Beshear previously announced new coronavirus restrictions that prohibited all schools -- public and private -- from holding in-person classes for three weeks starting Nov. 23. The governor argued on Monday his executive orders were not discriminatory and he was treating all schools the same.
Attorney Chris Wiest is representing the Highlands Latin School in Louisville in a lawsuit similar to Cameron’s. His clients also argue that Beshear is infringing upon religious liberty and COVID-19 has not been widely spread in the schools.
“The schools are not a conduit for spread, it is going on elsewhere in the community but I don’t think it’s going on in the schools and where would you rather have the kids be, in a socially distanced classroom in masks or at home with grandma and grandpa possible getting them sick,” he said.
Wiest filed an amicus brief Friday in support of Wednesday’s ruling which he believes “got it right.”
Beshear’s office on Thursday appealed to the Sixth Circuit to block Judge Van Tatenhove’s ruling. A spokesperson for Beshear said the case will be appealed to the U.S. Supreme Court if necessary.
Wiest believes Cameron’s case will prevail if the high court takes it up.
“I think that the governor is going to get slammed in the Supreme Court,” he said. “If that’s what he wants to do to create more binding federal case law on these issues I say let him have at it. If it takes the U.S. Supreme Court to tell him that he’s wrong, that he’s violating people’s rights, I guess that’s what it’s going to be.”

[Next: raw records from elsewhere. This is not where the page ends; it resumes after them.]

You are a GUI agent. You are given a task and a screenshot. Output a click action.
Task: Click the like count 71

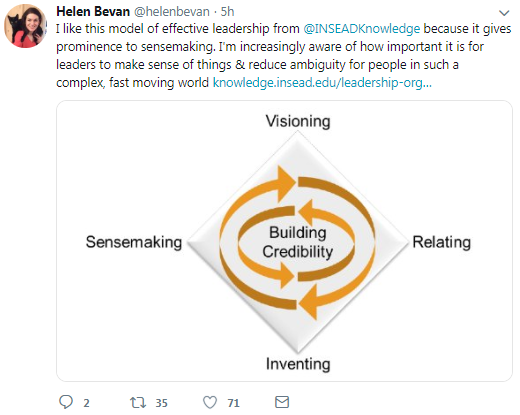coord(234,403)
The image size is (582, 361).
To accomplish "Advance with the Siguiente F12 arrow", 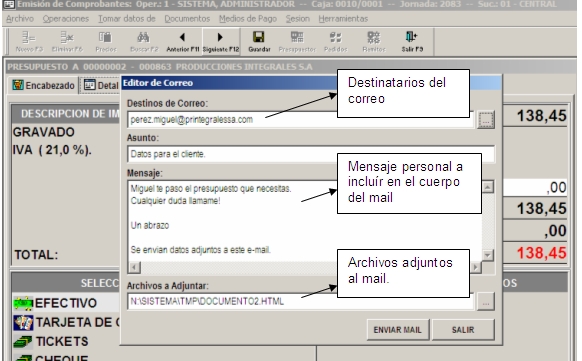I will [x=221, y=42].
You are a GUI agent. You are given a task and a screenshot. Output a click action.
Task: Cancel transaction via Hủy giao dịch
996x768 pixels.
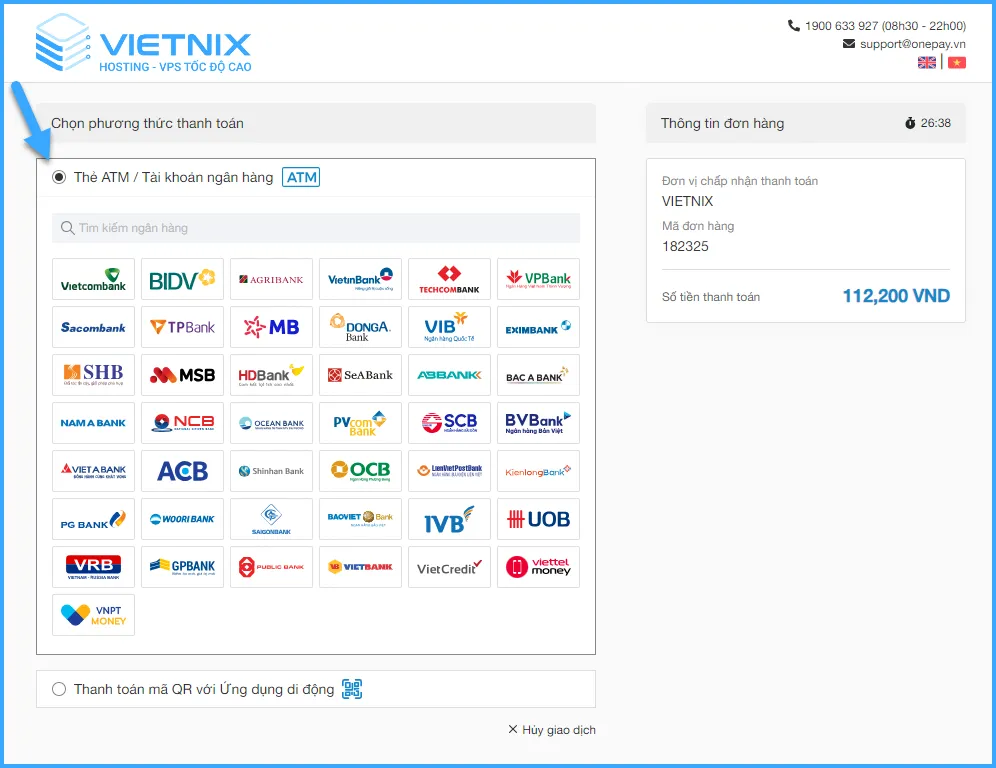click(x=552, y=730)
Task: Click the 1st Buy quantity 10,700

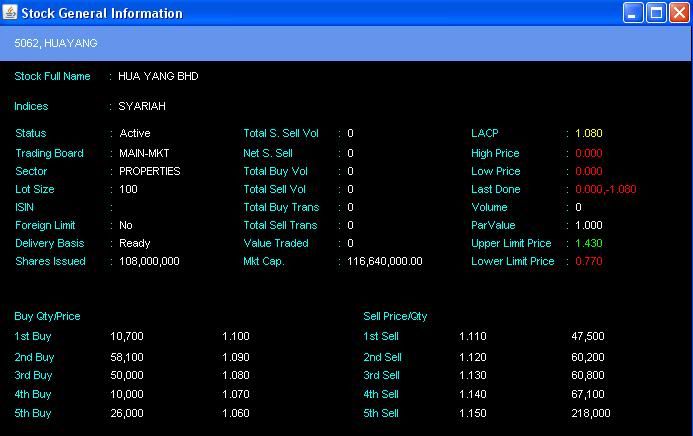Action: pos(127,337)
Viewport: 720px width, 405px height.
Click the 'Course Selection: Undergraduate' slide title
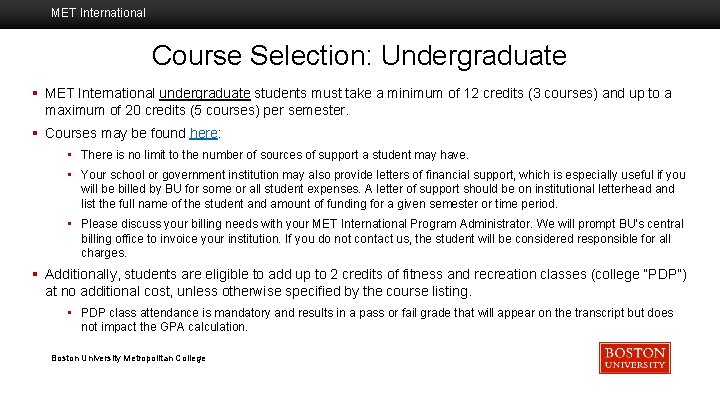(359, 55)
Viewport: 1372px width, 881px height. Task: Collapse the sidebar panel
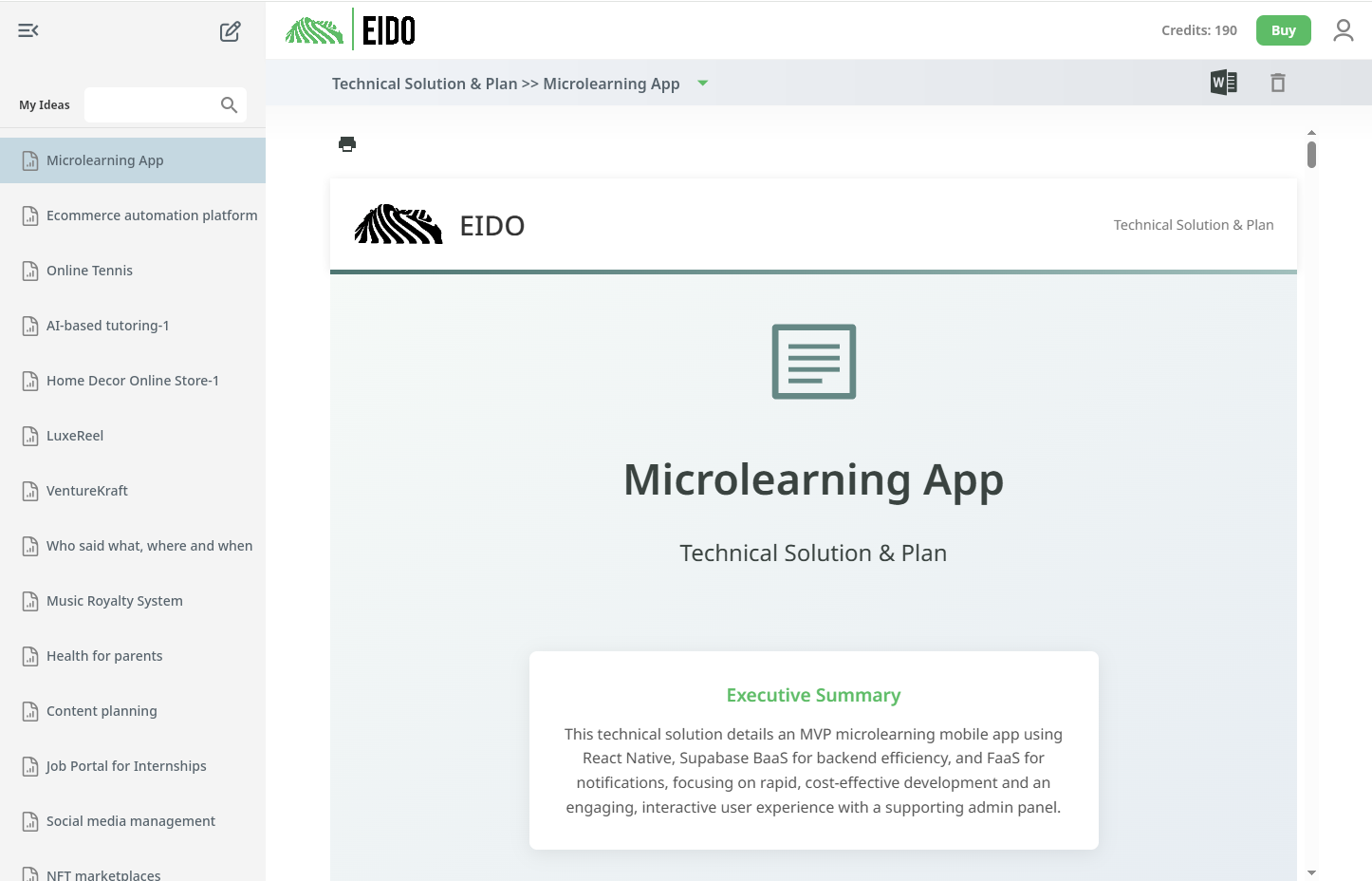[x=28, y=30]
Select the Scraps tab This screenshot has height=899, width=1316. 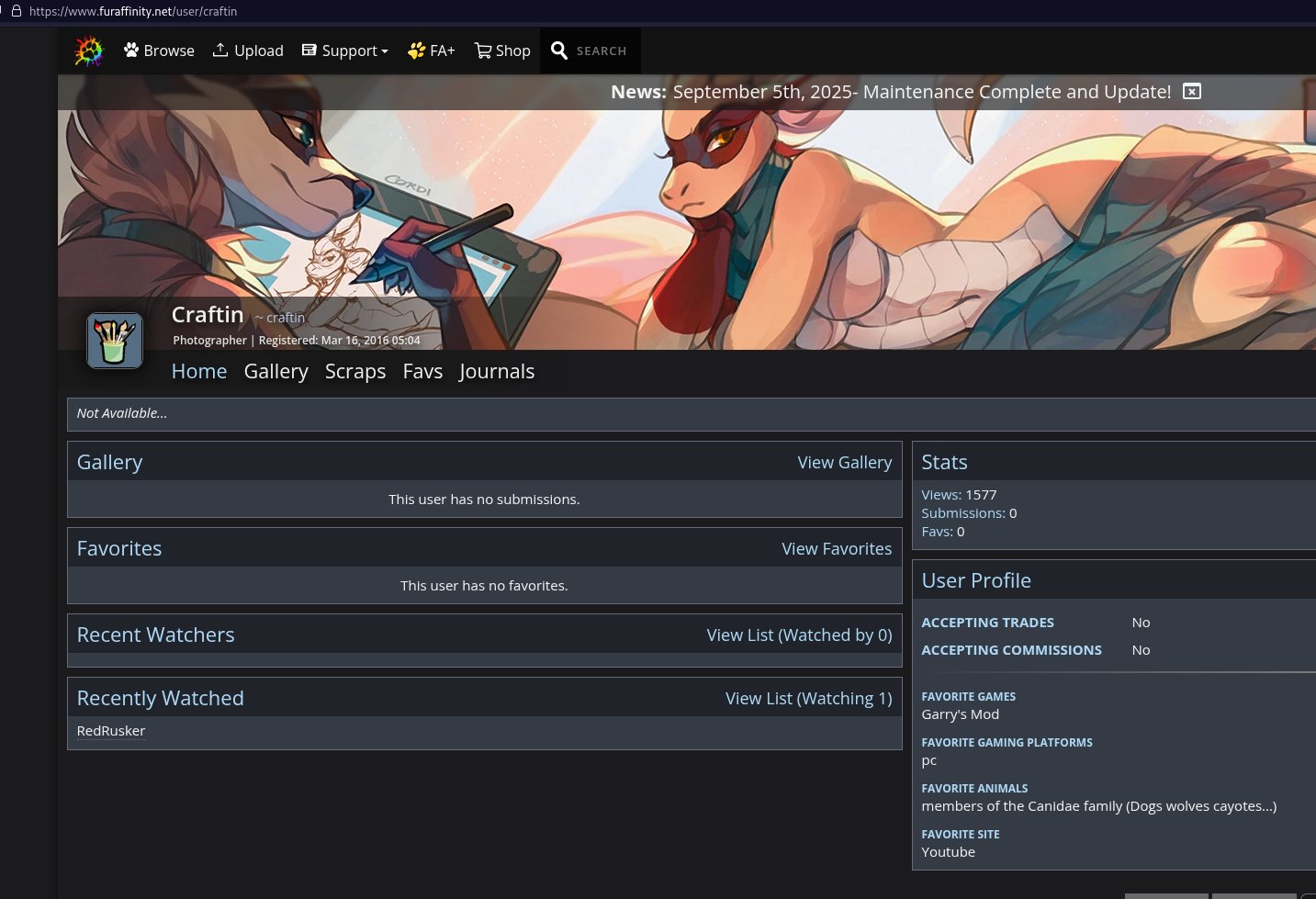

Cameron replied to Beshear’s efforts late Thursday on Twitter.
“It’s frightening that the Governor believes he can suspend religious liberty. The Governor is not above the law, and we urge him to drop this ill-conceived appeal and to halt his attacks on religious freedom,” he said.
In a series of tweets, Cameron also referenced a Wednesday ruling from the U.S. Supreme Court that blocked efforts by New York Gov. Andrew Cuomo to restrict gatherings at houses of worship.
Cameron argued that Beshear ignored the New York ruling and “doubled down” on his unconstitutional closure of religious schools by seeking emergency relief from an appellate court.
Attorneys for Cameron and Danville Christian Academy have a deadline of 10 a.m. Saturday to respond to Beshear’s appeal.